■ TASK TO CARRY OUT: Look through the records and copy each line that has "will" in it.

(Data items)
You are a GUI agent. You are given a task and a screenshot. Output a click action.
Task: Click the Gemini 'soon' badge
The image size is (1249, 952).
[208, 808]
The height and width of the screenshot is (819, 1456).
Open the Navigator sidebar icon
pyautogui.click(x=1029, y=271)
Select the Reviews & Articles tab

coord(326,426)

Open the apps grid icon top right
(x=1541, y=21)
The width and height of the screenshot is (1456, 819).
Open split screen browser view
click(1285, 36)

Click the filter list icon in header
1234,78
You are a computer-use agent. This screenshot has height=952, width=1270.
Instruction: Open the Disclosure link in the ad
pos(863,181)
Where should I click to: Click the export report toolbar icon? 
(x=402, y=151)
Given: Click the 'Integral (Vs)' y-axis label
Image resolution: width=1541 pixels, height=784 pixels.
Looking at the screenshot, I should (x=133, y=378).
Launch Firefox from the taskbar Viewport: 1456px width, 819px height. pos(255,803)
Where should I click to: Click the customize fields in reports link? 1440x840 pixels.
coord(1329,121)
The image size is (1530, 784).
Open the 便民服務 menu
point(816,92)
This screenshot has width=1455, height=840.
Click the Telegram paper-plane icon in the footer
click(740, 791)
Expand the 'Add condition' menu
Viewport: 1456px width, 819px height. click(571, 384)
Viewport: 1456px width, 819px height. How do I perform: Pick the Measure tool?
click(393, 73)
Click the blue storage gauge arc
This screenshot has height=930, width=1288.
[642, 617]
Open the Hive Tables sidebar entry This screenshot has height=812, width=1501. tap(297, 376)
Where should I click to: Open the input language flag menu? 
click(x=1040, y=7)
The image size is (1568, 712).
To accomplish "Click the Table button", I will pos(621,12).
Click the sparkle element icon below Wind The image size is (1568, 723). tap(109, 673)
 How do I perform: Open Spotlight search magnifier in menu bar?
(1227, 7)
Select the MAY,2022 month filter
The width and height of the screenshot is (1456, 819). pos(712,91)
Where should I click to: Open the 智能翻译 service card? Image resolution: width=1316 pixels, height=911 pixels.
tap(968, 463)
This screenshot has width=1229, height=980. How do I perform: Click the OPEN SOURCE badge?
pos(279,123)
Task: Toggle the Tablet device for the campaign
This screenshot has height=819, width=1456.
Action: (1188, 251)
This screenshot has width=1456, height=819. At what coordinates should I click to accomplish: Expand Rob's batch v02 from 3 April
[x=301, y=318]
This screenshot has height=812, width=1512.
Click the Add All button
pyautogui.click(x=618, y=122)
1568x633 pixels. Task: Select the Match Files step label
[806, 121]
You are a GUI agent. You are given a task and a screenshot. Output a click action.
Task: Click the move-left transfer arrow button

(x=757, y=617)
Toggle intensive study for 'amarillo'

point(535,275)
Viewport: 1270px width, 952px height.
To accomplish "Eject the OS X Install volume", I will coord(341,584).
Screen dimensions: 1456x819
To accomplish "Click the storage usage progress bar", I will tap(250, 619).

■ EXERCISE RESULT:
To accomplish "Click the Table button", I will pos(621,12).
To accomplish "Eject the OS X Install volume", I will coord(341,584).
To accomplish "Click the storage usage progress bar", I will tap(250, 619).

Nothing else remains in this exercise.